**Your objective**: Every line of the entries below that includes "element" belongs in the answer, copied as written.

**Records for the task**:
=== Section Start ===
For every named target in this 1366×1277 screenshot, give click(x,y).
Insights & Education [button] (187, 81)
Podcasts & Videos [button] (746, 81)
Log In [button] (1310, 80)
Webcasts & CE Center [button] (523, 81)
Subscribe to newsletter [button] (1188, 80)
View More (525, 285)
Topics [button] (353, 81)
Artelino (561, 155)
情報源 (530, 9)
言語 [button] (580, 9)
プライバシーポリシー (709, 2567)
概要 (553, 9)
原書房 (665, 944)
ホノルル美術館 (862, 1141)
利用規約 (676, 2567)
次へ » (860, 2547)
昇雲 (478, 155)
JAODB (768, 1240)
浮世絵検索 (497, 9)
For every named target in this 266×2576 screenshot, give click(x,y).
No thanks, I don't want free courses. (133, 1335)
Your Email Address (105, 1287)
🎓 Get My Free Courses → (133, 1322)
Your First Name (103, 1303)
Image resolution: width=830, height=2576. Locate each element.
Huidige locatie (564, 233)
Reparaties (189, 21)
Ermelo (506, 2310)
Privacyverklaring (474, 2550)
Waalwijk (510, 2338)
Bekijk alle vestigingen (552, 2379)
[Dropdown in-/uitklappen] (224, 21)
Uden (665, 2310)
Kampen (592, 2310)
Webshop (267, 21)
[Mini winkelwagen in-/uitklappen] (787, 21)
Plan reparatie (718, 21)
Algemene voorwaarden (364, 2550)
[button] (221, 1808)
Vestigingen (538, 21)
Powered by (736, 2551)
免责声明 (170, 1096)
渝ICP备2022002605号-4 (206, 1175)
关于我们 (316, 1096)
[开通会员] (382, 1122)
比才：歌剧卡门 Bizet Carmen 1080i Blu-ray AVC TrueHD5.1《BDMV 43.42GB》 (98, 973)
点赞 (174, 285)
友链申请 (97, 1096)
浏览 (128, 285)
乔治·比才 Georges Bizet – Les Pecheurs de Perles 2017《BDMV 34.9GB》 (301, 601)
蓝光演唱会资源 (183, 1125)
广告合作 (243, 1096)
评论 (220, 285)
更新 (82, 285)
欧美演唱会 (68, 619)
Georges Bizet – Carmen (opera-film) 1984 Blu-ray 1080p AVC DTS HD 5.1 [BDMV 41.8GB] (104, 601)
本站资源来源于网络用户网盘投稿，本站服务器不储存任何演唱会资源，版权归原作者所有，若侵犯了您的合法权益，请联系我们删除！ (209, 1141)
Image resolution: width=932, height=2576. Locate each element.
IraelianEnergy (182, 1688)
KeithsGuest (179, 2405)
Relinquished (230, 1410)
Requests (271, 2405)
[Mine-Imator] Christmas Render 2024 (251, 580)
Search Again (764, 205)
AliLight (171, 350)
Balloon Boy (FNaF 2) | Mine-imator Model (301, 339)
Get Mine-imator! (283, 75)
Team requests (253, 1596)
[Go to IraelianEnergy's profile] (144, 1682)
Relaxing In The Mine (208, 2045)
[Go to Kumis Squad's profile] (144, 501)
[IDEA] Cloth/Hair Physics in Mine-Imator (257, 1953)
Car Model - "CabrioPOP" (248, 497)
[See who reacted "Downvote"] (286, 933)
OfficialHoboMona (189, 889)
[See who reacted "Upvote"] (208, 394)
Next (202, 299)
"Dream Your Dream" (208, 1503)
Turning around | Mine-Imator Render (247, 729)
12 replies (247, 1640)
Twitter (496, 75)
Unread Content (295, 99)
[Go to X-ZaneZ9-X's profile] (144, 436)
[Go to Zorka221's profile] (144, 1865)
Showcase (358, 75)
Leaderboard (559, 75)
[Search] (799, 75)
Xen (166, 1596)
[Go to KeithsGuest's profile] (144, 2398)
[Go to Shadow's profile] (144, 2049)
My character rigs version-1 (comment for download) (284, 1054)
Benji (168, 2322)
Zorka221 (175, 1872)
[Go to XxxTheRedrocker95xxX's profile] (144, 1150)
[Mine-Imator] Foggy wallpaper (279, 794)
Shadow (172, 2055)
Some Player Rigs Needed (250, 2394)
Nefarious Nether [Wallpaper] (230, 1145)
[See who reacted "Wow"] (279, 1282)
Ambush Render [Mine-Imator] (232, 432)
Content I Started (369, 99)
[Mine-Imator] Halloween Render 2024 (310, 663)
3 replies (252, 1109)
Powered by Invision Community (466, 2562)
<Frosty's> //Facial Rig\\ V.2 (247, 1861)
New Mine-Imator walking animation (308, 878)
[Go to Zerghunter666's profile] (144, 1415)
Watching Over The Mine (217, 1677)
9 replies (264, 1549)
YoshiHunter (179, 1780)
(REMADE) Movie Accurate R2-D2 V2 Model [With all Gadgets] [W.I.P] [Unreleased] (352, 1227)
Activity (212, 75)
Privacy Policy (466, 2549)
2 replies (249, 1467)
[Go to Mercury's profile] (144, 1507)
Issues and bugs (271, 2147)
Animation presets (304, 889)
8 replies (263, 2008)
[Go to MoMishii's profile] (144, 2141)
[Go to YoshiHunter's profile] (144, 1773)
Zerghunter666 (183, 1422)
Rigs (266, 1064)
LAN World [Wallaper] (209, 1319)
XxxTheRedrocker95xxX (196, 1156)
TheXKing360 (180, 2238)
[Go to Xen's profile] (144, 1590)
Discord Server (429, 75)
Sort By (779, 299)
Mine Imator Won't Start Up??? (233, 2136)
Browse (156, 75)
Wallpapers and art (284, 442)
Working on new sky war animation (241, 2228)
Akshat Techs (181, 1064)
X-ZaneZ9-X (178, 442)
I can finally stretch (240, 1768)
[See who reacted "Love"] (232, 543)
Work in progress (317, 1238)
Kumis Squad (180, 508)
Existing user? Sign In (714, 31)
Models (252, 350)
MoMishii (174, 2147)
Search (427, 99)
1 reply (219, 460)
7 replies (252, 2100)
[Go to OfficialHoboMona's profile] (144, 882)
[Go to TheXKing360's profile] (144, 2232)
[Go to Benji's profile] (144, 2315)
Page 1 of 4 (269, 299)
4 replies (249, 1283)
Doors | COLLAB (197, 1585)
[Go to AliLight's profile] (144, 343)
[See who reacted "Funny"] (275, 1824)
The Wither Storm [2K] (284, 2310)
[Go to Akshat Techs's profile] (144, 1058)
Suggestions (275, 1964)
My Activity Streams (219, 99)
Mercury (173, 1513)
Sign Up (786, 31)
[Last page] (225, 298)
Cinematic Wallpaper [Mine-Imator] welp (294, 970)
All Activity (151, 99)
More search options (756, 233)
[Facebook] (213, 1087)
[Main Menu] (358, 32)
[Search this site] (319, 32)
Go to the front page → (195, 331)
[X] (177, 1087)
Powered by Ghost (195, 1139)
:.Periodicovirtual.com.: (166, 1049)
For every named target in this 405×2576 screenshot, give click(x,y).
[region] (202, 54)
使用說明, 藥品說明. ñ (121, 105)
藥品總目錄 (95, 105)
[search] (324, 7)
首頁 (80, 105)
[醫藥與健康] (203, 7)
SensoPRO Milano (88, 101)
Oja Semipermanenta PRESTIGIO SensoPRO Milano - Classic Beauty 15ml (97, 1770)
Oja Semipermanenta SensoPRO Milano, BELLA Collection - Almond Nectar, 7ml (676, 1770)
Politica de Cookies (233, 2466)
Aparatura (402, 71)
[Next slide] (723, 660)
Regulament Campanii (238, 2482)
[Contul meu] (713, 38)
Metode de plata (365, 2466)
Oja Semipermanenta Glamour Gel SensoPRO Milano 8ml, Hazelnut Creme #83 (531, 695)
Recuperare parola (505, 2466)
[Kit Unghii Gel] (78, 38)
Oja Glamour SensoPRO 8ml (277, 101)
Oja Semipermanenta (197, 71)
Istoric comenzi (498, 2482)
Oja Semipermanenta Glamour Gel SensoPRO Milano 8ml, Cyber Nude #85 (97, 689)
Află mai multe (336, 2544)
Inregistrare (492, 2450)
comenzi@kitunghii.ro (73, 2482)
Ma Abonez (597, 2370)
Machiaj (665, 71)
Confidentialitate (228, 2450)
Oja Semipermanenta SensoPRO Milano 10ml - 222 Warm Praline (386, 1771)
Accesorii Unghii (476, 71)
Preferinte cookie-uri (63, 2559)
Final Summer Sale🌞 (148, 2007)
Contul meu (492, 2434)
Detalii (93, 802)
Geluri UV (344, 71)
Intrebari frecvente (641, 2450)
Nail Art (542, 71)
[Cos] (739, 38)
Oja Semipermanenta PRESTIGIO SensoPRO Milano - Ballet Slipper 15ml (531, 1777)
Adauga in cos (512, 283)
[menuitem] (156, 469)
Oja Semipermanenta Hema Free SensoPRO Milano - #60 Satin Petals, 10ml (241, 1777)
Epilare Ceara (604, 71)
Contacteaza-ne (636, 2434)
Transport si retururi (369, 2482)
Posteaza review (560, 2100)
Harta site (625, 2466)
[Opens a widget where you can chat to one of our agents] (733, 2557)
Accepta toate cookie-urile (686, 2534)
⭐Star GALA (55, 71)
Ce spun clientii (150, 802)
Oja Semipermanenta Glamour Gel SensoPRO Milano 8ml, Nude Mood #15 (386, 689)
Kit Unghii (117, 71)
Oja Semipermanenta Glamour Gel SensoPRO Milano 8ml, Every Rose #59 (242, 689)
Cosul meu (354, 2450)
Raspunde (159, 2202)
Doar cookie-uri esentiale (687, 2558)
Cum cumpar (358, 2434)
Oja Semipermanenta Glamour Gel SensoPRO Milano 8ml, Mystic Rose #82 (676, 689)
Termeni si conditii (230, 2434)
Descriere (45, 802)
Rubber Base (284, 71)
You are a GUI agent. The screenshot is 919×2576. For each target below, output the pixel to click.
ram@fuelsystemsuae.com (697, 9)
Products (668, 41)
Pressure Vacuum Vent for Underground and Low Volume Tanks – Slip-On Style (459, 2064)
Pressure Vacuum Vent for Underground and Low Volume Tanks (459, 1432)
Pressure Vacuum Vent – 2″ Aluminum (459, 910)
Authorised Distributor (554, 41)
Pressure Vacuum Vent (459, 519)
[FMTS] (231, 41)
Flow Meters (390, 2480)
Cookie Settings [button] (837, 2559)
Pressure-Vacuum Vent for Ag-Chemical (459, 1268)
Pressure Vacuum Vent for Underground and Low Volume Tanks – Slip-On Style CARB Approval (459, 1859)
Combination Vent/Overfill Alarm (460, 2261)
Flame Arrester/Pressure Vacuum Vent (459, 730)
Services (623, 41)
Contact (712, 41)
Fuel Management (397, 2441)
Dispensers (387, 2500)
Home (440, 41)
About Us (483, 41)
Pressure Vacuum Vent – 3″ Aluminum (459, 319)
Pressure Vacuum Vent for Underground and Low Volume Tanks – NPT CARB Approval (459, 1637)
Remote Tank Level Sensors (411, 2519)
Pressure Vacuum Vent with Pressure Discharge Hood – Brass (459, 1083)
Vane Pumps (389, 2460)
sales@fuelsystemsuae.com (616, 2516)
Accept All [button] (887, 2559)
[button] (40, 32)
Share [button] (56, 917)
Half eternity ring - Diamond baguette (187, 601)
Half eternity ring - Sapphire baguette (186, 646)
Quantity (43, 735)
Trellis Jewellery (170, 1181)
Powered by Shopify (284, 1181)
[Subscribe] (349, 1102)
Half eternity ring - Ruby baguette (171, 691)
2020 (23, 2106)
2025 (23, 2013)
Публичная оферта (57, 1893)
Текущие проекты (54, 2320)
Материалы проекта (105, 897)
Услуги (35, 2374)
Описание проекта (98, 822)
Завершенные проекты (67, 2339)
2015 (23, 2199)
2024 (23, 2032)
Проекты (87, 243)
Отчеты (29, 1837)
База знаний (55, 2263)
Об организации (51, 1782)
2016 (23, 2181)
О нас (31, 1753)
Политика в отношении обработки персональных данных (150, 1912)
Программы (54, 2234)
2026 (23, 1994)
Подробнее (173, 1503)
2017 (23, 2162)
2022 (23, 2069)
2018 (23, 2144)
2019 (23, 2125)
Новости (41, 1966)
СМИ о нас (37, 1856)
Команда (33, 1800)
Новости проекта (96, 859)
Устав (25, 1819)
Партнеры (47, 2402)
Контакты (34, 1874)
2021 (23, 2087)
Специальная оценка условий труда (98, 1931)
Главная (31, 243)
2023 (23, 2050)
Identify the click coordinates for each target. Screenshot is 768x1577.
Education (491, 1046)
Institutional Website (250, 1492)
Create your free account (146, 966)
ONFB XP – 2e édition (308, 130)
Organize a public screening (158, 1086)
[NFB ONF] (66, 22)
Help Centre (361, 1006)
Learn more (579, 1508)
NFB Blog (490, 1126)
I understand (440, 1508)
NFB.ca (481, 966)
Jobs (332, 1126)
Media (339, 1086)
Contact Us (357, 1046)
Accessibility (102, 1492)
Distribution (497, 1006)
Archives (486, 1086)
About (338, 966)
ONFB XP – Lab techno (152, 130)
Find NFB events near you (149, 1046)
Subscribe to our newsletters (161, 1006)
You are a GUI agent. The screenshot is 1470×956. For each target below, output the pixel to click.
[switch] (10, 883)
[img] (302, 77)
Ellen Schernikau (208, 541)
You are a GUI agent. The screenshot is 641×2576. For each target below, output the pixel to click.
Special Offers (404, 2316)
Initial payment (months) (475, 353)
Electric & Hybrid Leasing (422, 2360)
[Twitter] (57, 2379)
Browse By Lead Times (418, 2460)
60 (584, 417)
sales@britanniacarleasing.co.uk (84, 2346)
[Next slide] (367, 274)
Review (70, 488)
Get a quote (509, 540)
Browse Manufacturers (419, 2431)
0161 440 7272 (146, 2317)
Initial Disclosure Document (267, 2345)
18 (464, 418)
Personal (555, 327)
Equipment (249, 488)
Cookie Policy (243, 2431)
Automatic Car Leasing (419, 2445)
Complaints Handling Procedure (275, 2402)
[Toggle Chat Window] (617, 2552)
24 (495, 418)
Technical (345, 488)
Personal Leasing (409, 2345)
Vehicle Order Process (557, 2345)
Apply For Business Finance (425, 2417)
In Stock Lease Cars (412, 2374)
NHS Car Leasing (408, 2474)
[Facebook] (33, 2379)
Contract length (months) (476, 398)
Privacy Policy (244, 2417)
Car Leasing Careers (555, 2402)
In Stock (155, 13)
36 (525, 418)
=== Section End ===
**Result below**:
Image resolution: width=830, height=2576. Locate each element.
Image resolution: width=932, height=2576. Locate each element.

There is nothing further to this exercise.